Exercise objective:
Copy the lines below exactly, everything from the line containing "You are a GUI" down to the end of the records. Leave the pictures out of your copy.

[Raw records]
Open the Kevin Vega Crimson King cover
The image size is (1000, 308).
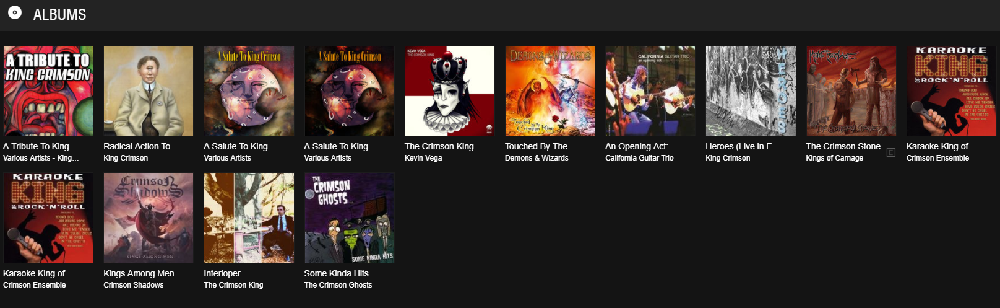[x=450, y=91]
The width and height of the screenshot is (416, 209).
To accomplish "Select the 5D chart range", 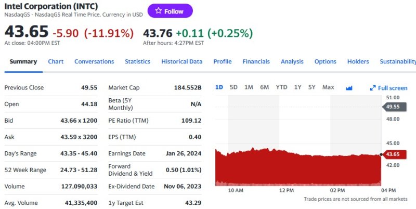I will pos(233,87).
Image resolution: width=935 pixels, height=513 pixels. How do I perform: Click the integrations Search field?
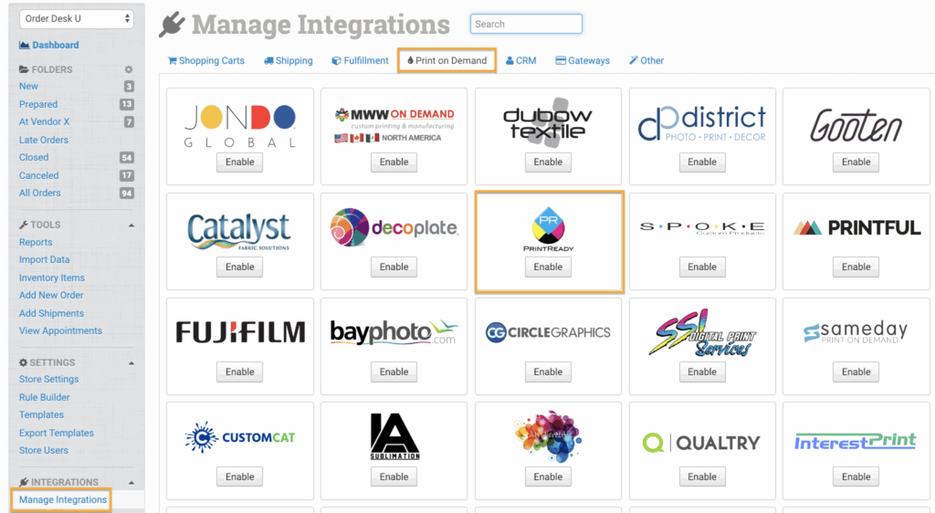pos(526,24)
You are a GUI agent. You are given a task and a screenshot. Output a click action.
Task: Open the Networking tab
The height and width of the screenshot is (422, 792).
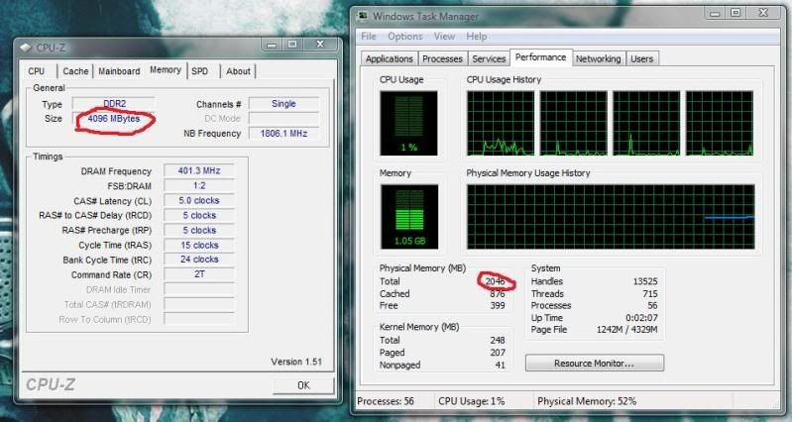pyautogui.click(x=598, y=59)
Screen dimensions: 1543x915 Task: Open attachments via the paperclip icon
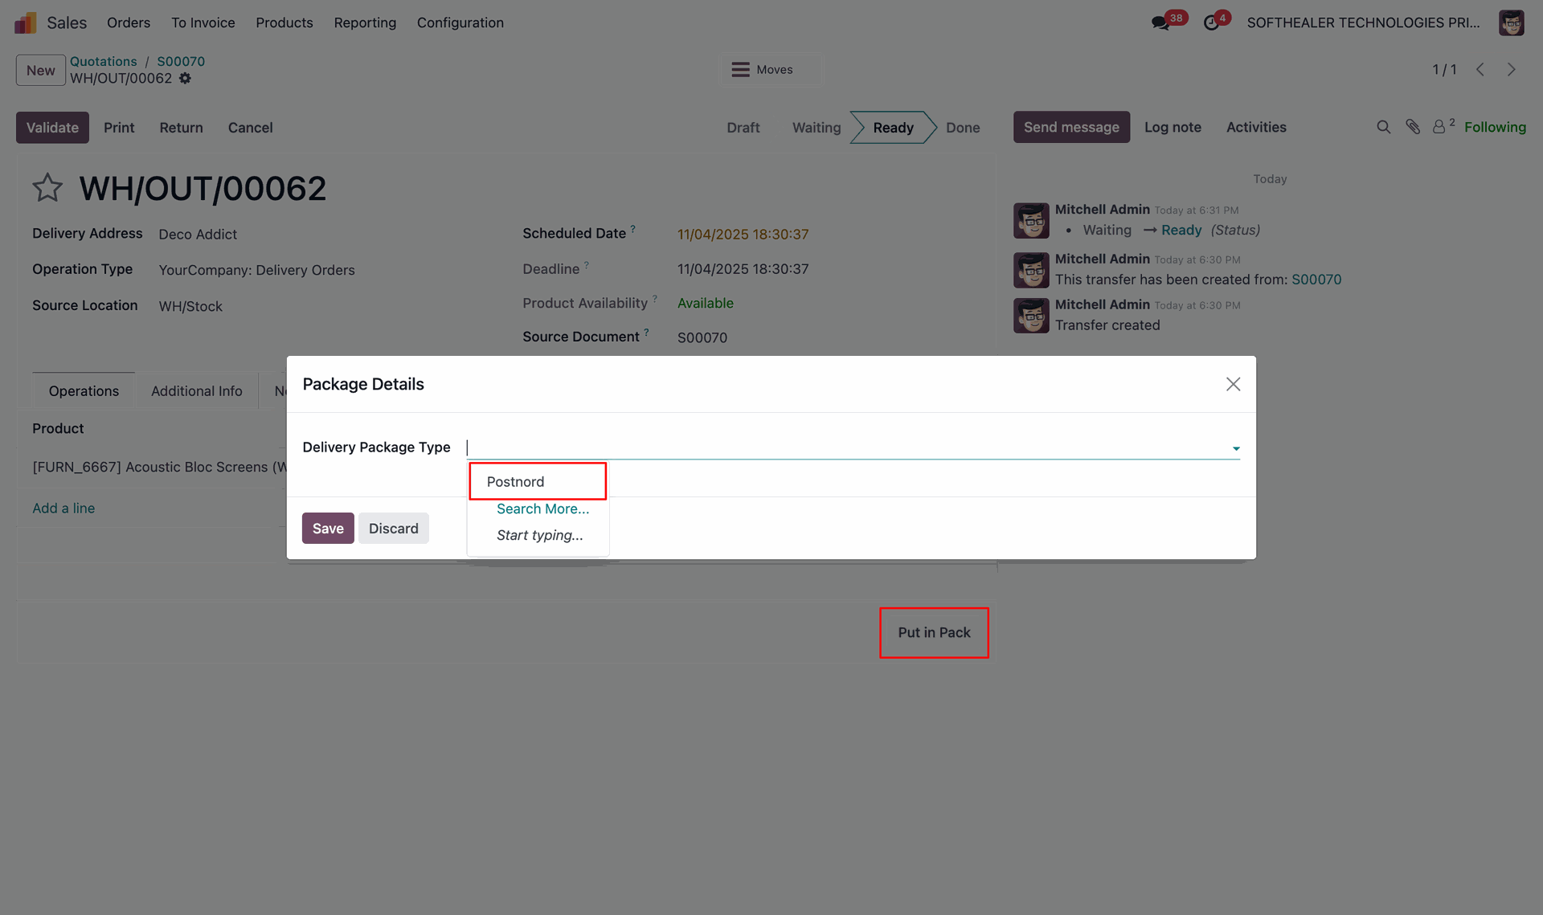pyautogui.click(x=1413, y=127)
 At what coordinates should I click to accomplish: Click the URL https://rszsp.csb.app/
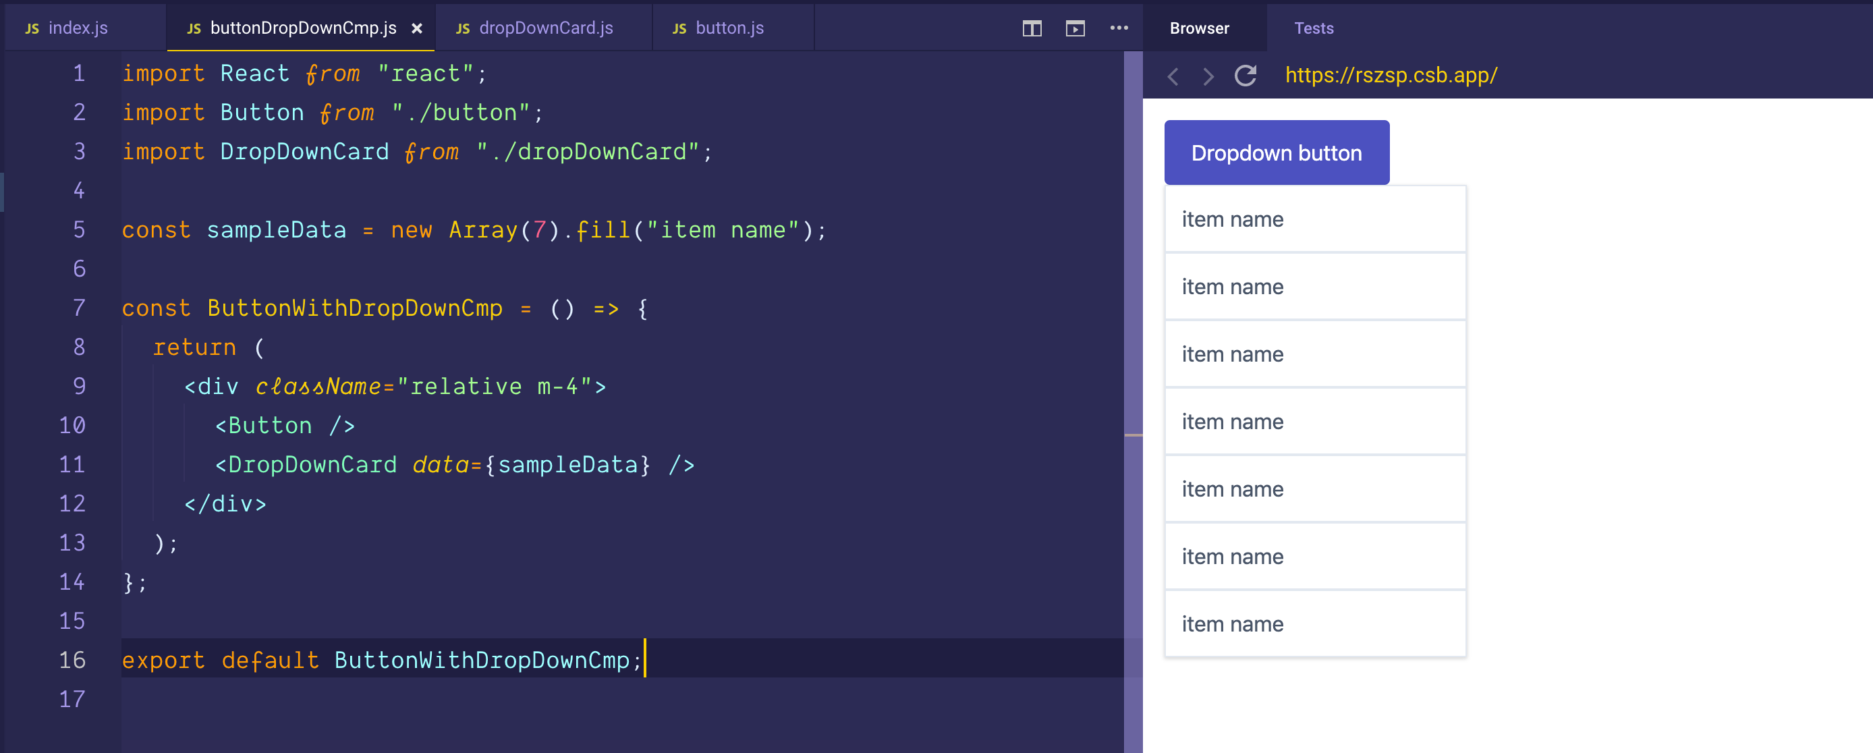1391,75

Solution to this exercise:
You are a GUI agent. You are given a task and a screenshot. Output a click action.
Task: Open the Networking tab
The height and width of the screenshot is (422, 792).
pyautogui.click(x=598, y=59)
Screen dimensions: 1543x915 Task: Open attachments via the paperclip icon
pyautogui.click(x=1413, y=127)
 At what coordinates should I click to accomplish: Click the URL https://rszsp.csb.app/
1391,75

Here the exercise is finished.